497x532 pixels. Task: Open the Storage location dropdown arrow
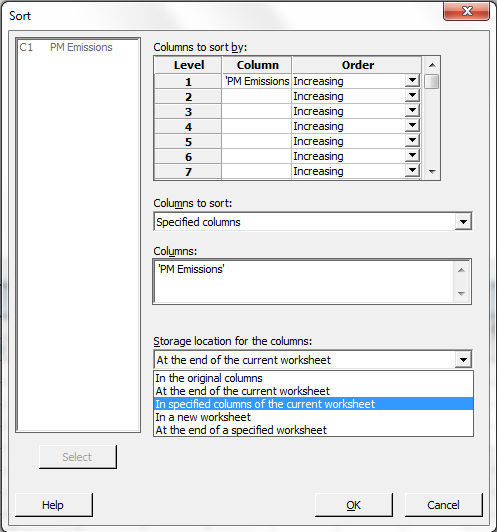coord(463,360)
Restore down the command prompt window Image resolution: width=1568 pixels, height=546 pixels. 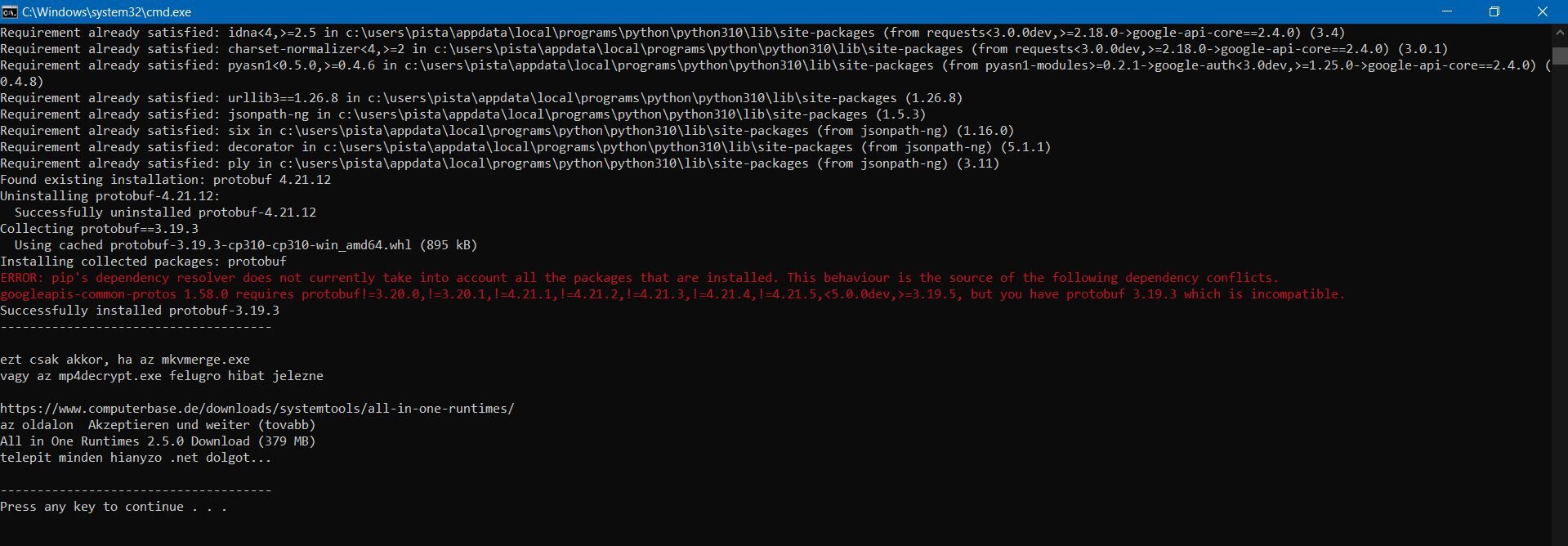pos(1494,12)
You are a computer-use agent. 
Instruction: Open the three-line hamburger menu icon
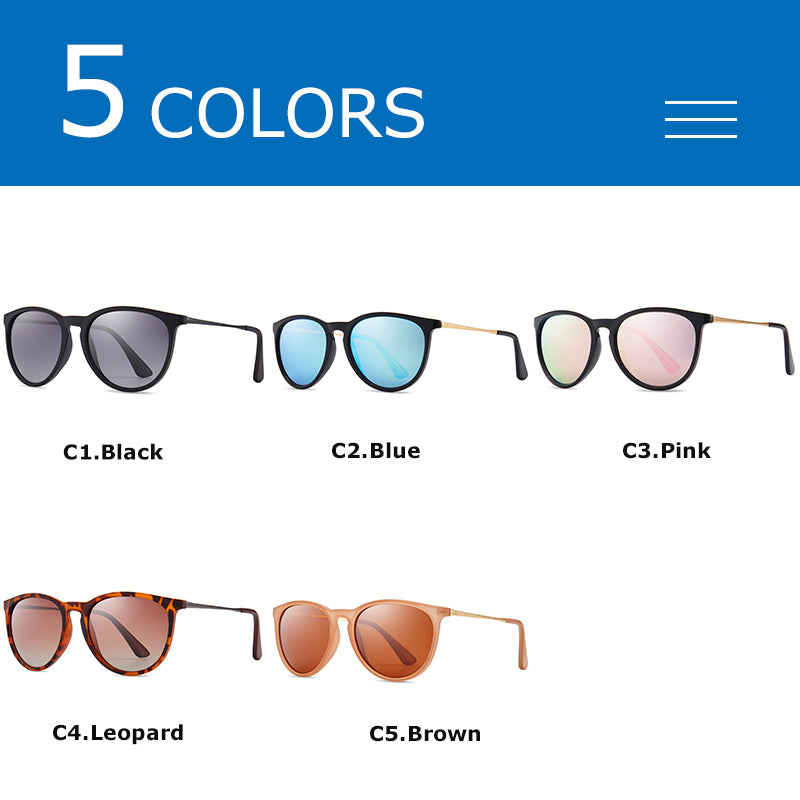point(701,119)
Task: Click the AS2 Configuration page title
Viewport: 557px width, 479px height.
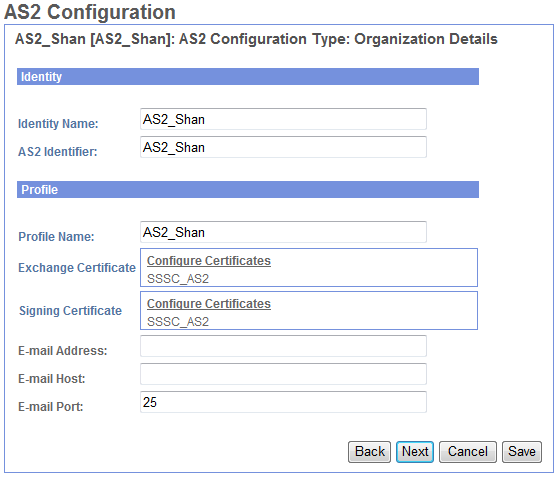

What you have to do: Using the records above, copy exactly and only the lines from the line with "Task: Click the AS2 Configuration page title" through the end, both included; leave every picture out.

Expected answer:
Task: Click the AS2 Configuration page title
Viewport: 557px width, 479px height.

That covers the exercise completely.